Tornado hits Pfizer site
In a tweet earlier this week, Pfizer revealed that a powerful tornado severely damaged its pharmaceutical plant in North Carolina, which produces nearly 25% of its sterile injectable medicines.
Pfizer confirmed the extensive damage to the plant but reported no serious injuries, as all employees were safely evacuated. The tornado resulted in roofs being ripped open and medicine quantities being thrown about at the Rocky Mount facility.
Pfizer gained control of the 1.4 million-square-foot factory in its 2015 acquisition of drugmaker Hospira. The site houses 22 packaging lines and employs 2,000 individuals. The plant's production includes anesthesia and other drugs, along with nearly a quarter of all sterile injectable medications used in U.S. hospitals.
According to the National Center for Environmental Information, the U.S. has already encountered 12 confirmed weather disaster events this year, resulting in losses exceeding $1 billion. All industries have been affected by climate-related impacts, and pharma is not immune. In 2017, when Hurricane Maria struck Puerto Rico, it caused significant damage to the island, which houses the manufacturing of 11 of the world's top 20 drugs, including Humira, Enbrel and Lyrica.
Studies show that human-induced climate change is expected to increase the frequency and intensity of extreme weather events, such as heat waves and large storms.
— Andrea Corona
RSV prevention for infants, finally
This week, we celebrated the first U.S. approved RSV preventive option for a broad infant population. AstraZeneca and Sanofi’s single dose long-acting antibody, branded Beyfortus (nirsevimab), was green lighted by the FDA for the prevention of respiratory syncytial virus in newborns and infants.
The U.S. already has two RSV vaccine approvals on the books. Back in May, the FDA gave the OK to GSK’s Arexvy for use in individuals aged 60 and older. A month later, the agency approved Pfizer’s bivalent RSV vaccine, Abrysvo, for the same patient population.(Abrysvo is also vying for approval for use in pregnant mothers, with a regulatory action date in late August.)
But it’s important to point out that the newest approval, Beyfortus, is not a vaccine.
Whereas vaccines encourage the body to develop its own long-term antibodies, nirsevimab is a monoclonal antibody that mimics natural antibodies. One advantage here is that while a vaccine typically takes a few weeks to generate an immune response, mAbs are effective almost immediately.
Vaccines typically offer more lasting protection, however, the single injection of Beyfortus protected against RSV for about five months in trials — which happens to be the length of a typical RSV season.
RSV vaccines in babies actually have a rocky history — which many say contributed to the delayed development of future RSV treatments. (Time ran a really interesting history of RSV vaccines a few months ago).
Back in the late 1960s, a formalin-inactivated vaccine against RSV was studied in infants and toddlers. Not only was the vaccine not effective, but when those who had been immunized became infected with the wild-type virus in the community, their RSV infection was worse. Many babies were hospitalized, and two immunized toddlers died after being infected with wild-type RSV.

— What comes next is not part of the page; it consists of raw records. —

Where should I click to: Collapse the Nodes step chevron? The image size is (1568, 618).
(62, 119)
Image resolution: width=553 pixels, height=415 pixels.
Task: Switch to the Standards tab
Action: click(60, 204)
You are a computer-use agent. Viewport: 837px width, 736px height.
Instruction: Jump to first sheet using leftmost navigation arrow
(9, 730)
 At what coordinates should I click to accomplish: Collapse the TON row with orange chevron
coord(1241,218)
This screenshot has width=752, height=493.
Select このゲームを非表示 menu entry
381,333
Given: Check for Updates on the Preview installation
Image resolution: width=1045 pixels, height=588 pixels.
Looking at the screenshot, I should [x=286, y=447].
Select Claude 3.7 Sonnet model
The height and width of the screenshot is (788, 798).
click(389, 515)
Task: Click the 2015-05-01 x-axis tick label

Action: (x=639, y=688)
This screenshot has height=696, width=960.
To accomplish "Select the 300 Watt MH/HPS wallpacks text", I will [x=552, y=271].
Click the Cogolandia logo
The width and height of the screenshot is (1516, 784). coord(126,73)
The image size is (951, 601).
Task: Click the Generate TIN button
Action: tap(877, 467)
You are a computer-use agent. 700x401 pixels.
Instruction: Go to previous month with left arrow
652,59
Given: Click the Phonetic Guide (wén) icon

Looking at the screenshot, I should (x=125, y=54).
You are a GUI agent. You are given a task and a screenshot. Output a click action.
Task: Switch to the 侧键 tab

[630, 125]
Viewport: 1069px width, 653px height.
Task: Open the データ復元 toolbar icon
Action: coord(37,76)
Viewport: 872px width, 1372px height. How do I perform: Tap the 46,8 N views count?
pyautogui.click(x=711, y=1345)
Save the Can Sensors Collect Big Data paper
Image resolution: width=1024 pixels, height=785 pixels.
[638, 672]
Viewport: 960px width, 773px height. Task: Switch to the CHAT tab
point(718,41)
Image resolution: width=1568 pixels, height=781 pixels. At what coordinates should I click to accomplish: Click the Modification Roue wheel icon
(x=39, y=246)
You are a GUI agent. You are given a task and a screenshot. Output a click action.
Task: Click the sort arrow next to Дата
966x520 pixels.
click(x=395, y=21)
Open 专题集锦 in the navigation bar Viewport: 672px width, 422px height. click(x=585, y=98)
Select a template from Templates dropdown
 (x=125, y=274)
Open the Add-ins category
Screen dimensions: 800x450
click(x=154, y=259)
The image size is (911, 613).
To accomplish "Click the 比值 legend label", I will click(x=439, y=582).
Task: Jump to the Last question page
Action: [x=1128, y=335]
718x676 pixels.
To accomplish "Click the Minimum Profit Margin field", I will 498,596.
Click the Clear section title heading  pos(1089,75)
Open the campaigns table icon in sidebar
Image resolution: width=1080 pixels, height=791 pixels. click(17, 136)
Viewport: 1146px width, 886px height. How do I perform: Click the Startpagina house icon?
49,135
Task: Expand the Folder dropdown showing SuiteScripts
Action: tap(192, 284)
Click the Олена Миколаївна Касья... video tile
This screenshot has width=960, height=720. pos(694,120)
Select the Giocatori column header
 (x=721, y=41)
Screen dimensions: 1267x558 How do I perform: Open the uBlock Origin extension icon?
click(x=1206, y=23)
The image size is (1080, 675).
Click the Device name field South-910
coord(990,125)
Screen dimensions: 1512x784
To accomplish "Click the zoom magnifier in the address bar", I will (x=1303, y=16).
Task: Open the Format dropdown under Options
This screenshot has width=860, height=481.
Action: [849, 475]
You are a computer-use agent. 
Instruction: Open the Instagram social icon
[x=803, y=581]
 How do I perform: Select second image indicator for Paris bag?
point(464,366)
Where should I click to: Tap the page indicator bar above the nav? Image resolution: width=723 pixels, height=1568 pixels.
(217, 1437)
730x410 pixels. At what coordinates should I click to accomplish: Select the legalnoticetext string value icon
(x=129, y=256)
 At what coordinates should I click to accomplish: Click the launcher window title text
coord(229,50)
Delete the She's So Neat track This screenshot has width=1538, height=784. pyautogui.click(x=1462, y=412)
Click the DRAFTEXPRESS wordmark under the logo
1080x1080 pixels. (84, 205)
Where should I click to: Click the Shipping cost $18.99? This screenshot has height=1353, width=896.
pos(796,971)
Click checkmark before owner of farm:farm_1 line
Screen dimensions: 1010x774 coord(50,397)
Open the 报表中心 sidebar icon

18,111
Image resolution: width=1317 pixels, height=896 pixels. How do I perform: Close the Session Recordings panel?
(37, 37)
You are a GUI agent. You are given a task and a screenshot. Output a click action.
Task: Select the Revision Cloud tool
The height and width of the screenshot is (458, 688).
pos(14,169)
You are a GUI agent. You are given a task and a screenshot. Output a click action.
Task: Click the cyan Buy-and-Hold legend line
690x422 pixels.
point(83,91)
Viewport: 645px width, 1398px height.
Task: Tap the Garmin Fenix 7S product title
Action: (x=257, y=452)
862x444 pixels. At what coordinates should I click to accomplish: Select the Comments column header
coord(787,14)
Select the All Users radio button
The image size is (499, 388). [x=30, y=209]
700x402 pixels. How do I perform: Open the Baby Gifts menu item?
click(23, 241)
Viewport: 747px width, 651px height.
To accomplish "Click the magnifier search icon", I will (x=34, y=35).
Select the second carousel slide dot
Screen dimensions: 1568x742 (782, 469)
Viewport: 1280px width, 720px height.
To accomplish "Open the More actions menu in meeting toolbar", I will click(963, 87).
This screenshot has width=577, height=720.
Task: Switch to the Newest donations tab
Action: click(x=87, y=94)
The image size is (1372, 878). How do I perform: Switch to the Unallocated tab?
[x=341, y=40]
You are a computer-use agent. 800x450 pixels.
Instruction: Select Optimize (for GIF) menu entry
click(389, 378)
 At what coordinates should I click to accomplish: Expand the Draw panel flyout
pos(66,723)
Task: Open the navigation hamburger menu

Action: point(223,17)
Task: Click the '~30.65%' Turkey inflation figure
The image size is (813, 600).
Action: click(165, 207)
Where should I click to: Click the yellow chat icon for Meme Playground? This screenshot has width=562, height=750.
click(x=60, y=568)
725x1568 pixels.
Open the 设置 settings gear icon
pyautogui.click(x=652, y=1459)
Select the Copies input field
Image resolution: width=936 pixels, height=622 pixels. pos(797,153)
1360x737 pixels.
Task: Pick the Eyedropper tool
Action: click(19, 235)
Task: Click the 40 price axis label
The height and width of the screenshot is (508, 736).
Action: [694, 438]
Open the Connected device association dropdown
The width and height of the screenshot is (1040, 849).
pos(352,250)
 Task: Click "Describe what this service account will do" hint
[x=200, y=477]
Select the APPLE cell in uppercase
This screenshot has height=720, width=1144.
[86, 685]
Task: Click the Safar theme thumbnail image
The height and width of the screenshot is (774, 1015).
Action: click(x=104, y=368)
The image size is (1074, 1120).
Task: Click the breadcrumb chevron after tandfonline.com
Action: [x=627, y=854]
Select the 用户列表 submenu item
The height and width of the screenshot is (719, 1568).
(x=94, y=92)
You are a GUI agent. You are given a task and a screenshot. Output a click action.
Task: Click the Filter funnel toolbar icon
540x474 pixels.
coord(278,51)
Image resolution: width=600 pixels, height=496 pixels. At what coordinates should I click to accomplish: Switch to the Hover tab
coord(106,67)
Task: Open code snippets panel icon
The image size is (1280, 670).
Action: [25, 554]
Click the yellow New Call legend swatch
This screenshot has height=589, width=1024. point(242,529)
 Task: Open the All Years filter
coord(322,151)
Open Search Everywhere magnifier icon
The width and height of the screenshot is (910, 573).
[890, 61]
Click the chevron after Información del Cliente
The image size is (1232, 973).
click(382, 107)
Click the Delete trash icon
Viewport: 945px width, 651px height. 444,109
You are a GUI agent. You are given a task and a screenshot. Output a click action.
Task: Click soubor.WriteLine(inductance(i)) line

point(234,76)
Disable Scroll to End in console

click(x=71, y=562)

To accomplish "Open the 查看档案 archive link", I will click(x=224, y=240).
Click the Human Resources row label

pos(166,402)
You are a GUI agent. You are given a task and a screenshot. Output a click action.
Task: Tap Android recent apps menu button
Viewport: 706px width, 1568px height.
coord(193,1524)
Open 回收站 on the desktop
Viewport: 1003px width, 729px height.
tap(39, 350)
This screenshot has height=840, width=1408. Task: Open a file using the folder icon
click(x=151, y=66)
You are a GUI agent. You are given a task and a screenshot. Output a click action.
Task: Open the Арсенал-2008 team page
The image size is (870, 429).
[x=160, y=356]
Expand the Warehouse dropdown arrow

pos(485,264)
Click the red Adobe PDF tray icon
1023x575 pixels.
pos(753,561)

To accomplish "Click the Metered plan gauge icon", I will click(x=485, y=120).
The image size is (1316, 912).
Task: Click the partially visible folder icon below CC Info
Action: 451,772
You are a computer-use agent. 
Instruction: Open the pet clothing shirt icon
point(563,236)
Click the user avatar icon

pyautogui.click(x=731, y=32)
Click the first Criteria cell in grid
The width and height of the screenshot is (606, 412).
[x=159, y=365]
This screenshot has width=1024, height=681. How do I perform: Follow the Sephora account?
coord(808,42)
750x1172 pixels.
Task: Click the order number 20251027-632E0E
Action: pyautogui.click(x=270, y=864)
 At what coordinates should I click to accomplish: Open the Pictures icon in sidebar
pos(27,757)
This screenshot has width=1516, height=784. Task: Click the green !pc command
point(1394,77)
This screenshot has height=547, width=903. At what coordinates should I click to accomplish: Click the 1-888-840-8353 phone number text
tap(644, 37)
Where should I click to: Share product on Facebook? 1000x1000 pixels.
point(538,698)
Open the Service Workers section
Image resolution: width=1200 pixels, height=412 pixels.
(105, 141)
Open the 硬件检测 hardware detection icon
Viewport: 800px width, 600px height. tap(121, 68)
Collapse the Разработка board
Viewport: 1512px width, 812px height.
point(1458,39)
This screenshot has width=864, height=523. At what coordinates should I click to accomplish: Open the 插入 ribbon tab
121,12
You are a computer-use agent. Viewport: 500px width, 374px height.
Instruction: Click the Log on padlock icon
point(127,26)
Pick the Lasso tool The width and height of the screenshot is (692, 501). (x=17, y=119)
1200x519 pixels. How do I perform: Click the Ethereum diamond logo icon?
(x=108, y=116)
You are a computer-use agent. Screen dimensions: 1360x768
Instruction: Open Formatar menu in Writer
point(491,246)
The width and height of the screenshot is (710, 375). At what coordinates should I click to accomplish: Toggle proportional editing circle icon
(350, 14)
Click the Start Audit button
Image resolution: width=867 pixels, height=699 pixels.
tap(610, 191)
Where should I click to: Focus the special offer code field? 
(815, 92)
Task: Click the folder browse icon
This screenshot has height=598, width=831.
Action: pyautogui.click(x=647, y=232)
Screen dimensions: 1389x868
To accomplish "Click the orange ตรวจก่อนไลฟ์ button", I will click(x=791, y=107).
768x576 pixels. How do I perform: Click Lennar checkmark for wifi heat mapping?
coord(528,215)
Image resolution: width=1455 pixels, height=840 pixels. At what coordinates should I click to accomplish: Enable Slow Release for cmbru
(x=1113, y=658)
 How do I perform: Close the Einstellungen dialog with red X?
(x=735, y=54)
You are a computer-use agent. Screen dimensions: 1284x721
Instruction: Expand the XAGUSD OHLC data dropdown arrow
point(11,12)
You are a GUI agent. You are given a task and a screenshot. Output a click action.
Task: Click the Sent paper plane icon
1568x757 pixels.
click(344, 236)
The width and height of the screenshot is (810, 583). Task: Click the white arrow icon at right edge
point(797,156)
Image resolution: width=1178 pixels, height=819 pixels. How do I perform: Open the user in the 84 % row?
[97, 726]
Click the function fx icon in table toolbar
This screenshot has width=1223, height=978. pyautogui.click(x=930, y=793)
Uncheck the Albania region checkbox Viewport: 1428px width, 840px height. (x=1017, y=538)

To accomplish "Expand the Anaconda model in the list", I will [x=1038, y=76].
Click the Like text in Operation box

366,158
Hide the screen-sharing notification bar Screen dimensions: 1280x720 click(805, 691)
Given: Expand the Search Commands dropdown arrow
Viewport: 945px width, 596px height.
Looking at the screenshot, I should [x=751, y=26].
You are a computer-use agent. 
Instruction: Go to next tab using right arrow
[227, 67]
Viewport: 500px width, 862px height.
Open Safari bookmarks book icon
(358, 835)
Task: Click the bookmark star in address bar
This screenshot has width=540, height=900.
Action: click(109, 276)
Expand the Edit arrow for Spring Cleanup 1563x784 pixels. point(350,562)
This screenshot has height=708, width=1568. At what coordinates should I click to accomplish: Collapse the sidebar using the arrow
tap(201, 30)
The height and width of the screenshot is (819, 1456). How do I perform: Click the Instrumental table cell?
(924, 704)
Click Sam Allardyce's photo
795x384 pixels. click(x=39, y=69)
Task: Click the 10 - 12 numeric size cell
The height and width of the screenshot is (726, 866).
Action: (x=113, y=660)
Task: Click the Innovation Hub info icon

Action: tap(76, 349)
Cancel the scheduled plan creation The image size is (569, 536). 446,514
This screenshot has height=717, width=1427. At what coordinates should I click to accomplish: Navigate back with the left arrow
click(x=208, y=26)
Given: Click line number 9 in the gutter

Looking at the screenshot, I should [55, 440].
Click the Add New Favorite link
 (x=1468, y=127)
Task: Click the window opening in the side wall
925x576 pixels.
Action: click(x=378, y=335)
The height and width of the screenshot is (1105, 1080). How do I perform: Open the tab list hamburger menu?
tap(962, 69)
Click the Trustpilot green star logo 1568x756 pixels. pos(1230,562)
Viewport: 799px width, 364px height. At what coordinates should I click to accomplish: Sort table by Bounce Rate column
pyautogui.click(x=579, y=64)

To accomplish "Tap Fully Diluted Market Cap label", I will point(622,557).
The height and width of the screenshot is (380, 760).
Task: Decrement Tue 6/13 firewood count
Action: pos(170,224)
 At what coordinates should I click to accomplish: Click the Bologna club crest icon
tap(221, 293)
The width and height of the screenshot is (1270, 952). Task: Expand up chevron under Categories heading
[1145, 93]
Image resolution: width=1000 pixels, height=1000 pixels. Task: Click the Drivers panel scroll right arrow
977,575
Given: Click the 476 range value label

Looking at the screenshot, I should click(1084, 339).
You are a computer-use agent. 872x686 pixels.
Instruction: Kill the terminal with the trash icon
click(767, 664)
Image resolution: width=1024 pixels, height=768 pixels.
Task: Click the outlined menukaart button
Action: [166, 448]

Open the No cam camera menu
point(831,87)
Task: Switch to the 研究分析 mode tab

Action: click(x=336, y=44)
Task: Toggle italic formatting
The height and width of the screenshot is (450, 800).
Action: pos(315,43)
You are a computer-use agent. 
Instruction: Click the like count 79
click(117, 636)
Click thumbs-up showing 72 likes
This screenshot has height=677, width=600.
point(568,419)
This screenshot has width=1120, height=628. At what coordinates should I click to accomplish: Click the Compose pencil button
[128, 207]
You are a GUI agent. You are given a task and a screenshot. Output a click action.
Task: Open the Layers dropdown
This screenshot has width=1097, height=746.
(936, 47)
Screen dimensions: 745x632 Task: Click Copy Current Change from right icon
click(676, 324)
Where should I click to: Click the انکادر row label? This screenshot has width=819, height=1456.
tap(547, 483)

Of course science and vaccine technology has advanced measurably since then. PATH, a nonprofit global health organization, says there are five RSV vaccines designed to protect infants and children in active U.S. studies — so an infant RSV vaccine approval is likely on the horizon.
RSV is the leading cause of hospitalization for infants under the age of one in the U.S. The CDC estimates that each year, RSV results in around 58,000-80,000 hospitalizations and 100-300 deaths among children under five — which means AstraZeneca and Sanofi’s preventive mAb and any future vaccines are a welcomed relief.